- Open up your console and clone repository locally.
- Install the library dependencies.
pip3 install -r requirements.txt
- Launch and test API via localhost:8000/docs
uvicorn main:app
- /model - retrieve information about the model
JSON response with pairs of identity_name:number of trained photos
- /model - deletes the pickle file containing the recognised faces
-
/predict - predicts the idenity of a face with preset euclidean distance of 0.6
JSON response with predicted idenity and euclidean distance. If greater than 0.6, identity will be "unknown" -
/authenticate - Takes in a name and optional threshold parameter and confirms the identity of a face
Will return either true or false -
/add - Adds faces to the system.
JSON response with the filenames of successfully added and rejected images
- Facial detection - YuNet
- Facial alignment - Dlib's 68 point face landmark predictor
- Facial encoding - Dlib's ResNet-34 inspired model
- Faces are first detected using the Yunet detector.
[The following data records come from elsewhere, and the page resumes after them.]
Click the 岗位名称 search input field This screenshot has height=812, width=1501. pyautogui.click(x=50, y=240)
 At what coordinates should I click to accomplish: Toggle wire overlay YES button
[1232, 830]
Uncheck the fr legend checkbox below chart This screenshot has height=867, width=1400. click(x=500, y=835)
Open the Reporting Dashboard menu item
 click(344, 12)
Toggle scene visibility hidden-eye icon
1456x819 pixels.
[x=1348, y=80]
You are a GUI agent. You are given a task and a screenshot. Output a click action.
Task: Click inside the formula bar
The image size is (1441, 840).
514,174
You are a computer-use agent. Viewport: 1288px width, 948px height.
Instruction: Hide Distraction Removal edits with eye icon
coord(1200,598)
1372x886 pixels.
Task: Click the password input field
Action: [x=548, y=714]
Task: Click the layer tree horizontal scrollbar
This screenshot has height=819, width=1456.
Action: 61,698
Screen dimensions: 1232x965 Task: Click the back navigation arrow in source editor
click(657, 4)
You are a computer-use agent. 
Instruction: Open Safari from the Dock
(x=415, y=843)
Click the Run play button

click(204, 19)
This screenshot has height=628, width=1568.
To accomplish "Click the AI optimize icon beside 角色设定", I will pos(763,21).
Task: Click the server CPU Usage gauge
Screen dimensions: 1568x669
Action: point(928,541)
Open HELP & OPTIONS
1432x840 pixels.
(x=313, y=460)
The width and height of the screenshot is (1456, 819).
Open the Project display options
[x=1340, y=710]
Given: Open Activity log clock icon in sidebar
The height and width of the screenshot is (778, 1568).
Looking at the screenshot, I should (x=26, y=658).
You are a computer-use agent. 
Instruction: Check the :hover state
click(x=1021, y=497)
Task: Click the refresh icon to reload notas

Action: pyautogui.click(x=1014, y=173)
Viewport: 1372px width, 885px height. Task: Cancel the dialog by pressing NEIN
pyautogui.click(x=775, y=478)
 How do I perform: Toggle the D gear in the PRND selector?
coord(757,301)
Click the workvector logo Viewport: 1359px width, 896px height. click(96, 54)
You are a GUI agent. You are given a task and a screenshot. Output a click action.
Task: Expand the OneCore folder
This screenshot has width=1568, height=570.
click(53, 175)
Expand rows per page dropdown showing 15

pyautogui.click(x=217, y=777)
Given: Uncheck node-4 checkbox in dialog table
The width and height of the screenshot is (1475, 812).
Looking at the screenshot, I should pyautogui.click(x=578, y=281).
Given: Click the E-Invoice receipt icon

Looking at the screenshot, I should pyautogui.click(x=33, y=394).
- Faces are then aligned and cropped by using the landmark predictor. This will keep faces consistent for better results
- Faces are then converted to 128 dimension vector encodings using Dlib's ResNet-34 recogniser.
- Faces can then be recognised by comparing thier 128-d vectors with each other. Images that have similar vectors (i.e. low euclidean distance) are considered to be of the same face.